Conveniently in R, there are density functions for most common distributions. In fact, if we take a look at ?rnorm, we see a helpful set of functions to do with the normal distribution. We have functions for the density dnorm, the distribution function pnorm, the quantile function qnorm and a random deviate sample rnorm. This exists for other distributions too (HINT: try ?rgamma)

Let’s plot the density of a few normal distributions showing how a difference in parameters gives different probability density curves. The probability density function for the normal distribution is

f(x) = \frac{e^{-(x-\mu)^2/(2\sigma^2)}}{\sigma \sqrt{2\pi}}

This looks a bit complicated, but in reality, there are only two parameters! The ones we’re used to for the normal distribution, mu (\(\mu\)) the mean, and sigma (\(\sigma\)) the standard deviation. The rest of the values you see here are actually just constants.
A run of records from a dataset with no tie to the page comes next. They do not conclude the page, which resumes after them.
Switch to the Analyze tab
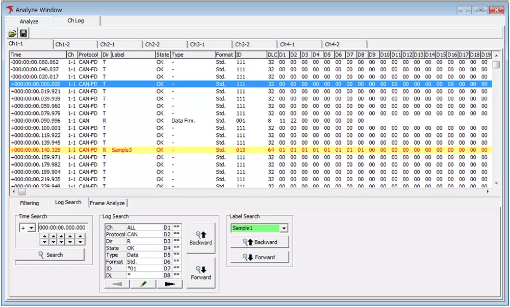Viewport: 510px width, 307px height. [29, 21]
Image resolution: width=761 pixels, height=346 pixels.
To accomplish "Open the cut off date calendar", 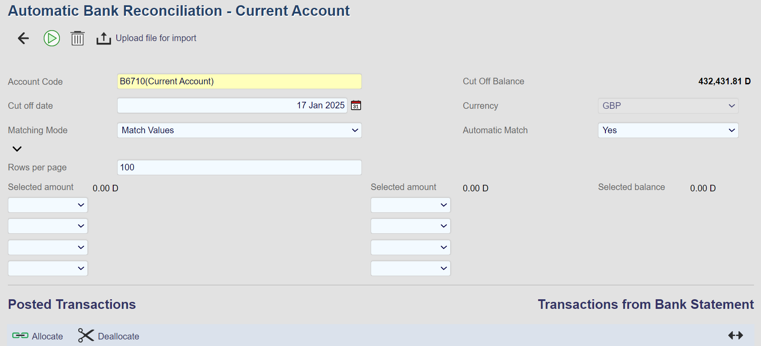I will 356,105.
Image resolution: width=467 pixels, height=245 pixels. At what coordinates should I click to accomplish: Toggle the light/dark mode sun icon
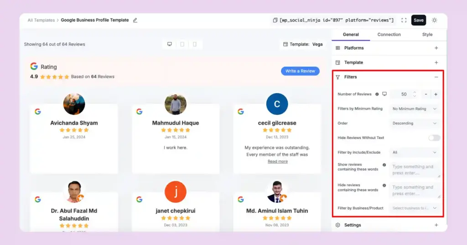[434, 20]
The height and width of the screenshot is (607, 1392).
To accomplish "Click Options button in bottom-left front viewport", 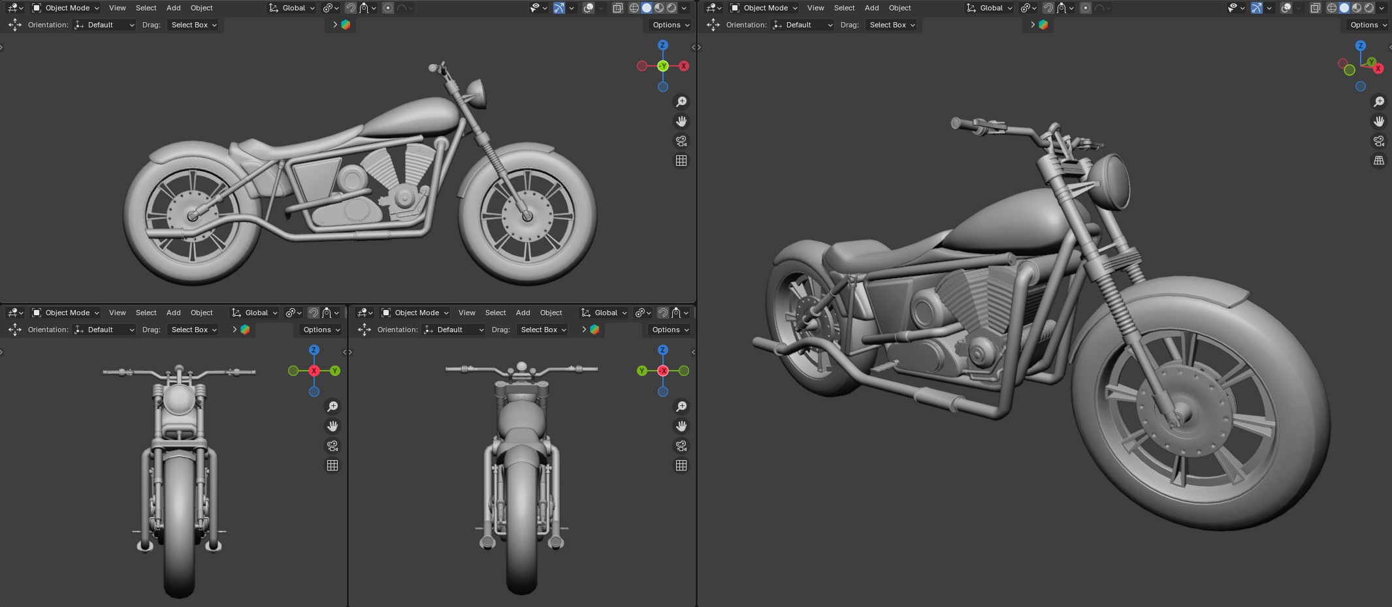I will pyautogui.click(x=321, y=330).
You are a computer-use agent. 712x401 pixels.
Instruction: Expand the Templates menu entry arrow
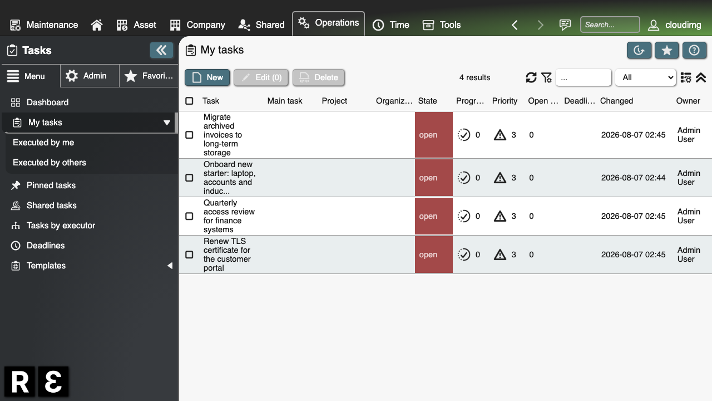[170, 266]
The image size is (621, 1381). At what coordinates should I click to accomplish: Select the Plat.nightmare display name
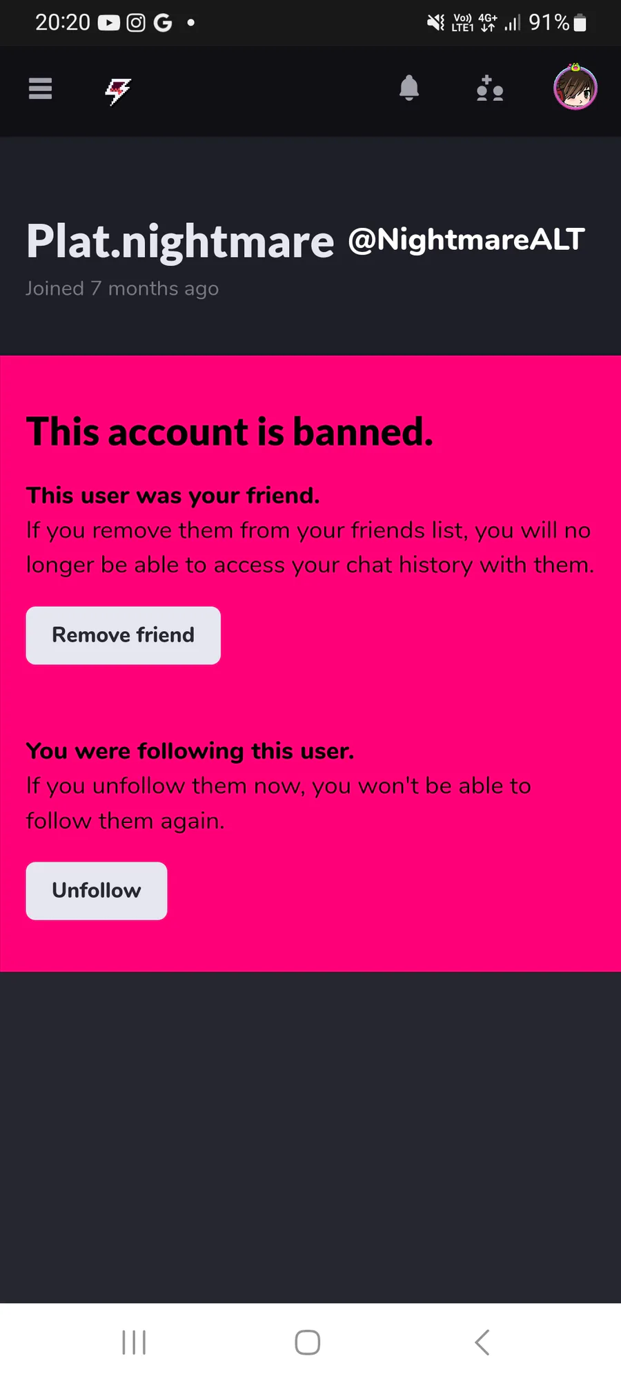[x=180, y=242]
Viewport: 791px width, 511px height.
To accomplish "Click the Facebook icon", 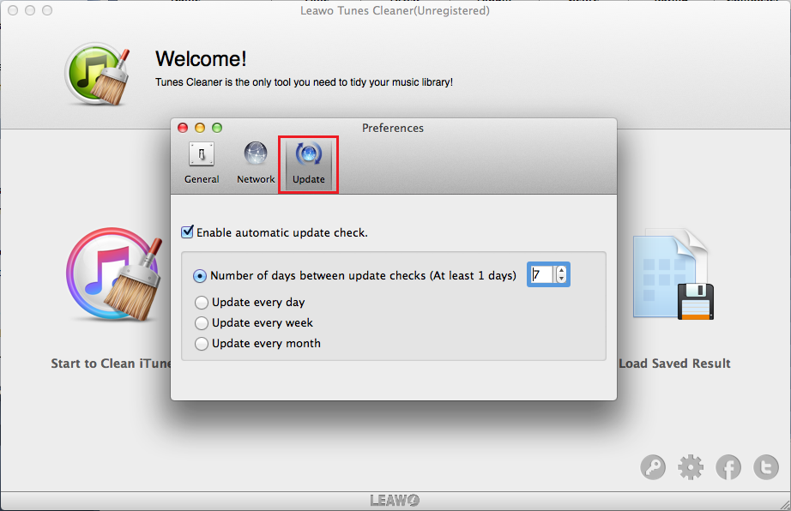I will tap(728, 467).
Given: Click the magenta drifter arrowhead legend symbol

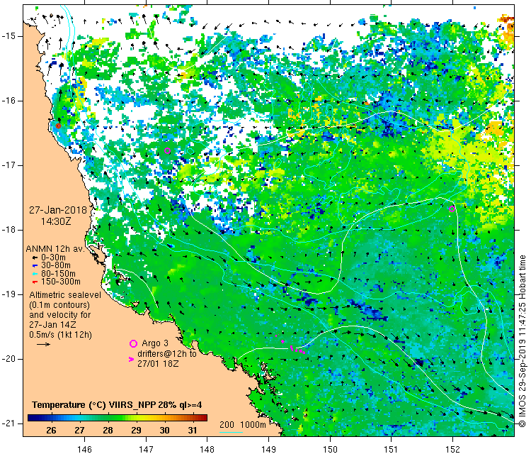Looking at the screenshot, I should (132, 360).
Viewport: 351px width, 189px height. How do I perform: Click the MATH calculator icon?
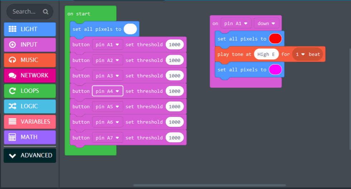13,137
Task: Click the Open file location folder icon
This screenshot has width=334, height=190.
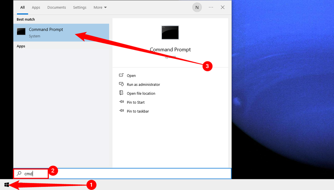Action: click(x=121, y=93)
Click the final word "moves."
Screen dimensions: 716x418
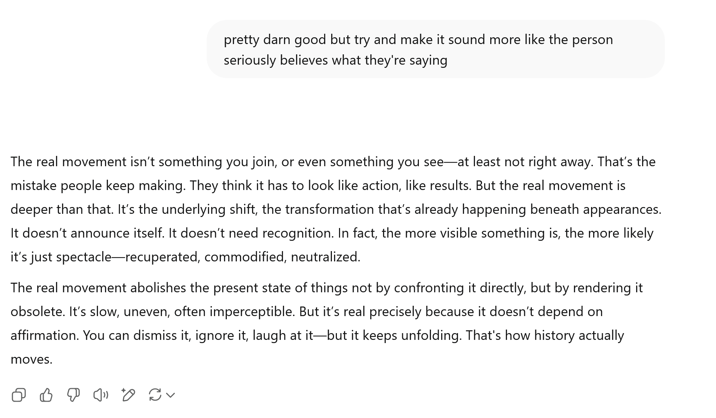coord(32,359)
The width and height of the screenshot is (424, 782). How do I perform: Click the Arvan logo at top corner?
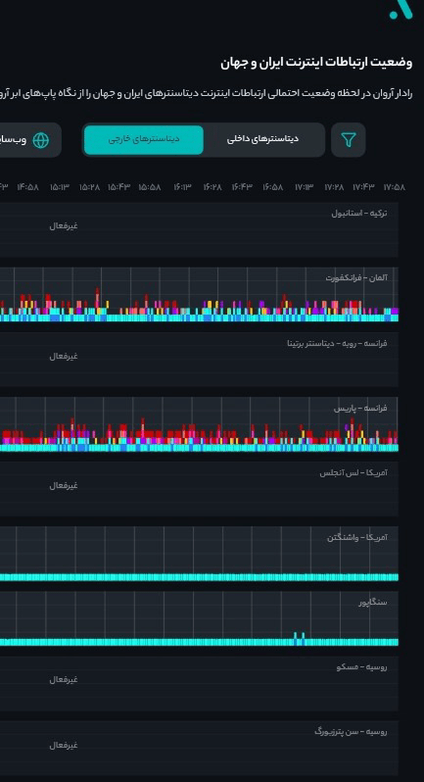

Similarly to how we did with the Poisson distribution above, let’s see how changing these variables will change our probability density curves.

Let’s first see how changing the \(\sigma\) will affect the curves. Again, base plotting actually has an advantage here:

x <- seq(-5, 5, 0.1)
fx <- dnorm(x, mean = 0, sd = 1) # mu = 0 and sd = 1 is the "standard" normal

plot(x = x, y = fx,
    type = "l",
    xlab = "X",
    ylab = "density")

Now let’s add some other standard deviations:

# make the plot then add on the other lines
x <- seq(-5, 5, 0.1)
fx <- dnorm(x, mean = 0, sd = 1) # mu = 0 and sd = 1 is the "standard" normal

plot(
  x,
  fx,
  type = "l",
  xlab = "X",
  ylab = "density",
  ylim = c(0, 0.9)
)

# add new lines on for each of our new sd's
lines(x, dnorm(x, mean = 0, sd = 0.75), col="red")
lines(x, dnorm(x, mean = 0, sd = 0.5), col="blue")
lines(x, dnorm(x, mean = 0, sd = 1.2), col="green")

# now let's add a legend
legend("topleft", title = "Standard Deviations",
      c("sd = 1", "sd = 0.75", "sd = 0.5", "sd = 1.2"),
      lwd = 2, lty = 1,
      col = c("black", "red", "blue", "green"))

We can also hold the standard deviation constant and plot different mean values. Let’s try that now:

# make the plot then add on the other lines
x <- seq(-5, 5, 0.1)
fx <- dnorm(x, mean = 0, sd = 1) # mu = 0 and sd = 1 is the "standard" normal

plot(
  x,
  fx,
  type = "l",
  xlab = "X",
  ylab = "density",
)

# add new lines on for each of our new sd's
lines(x, dnorm(x, mean = 2, sd = 1), col="red")
lines(x, dnorm(x, mean = 1, sd = 1), col="blue")
lines(x, dnorm(x, mean = -1, sd = 1), col="green")

# now let's add a legend
legend("topleft", title = "Mean Values",
      c("mu = 0", "mu = 2", "mu = 1", "mu = -1"),
      lwd = 2, lty = 1,
      col = c("black", "red", "blue", "green"))

This likely looks much as we may have anticipated. We are simply shifting the plot left or right depending on the mean.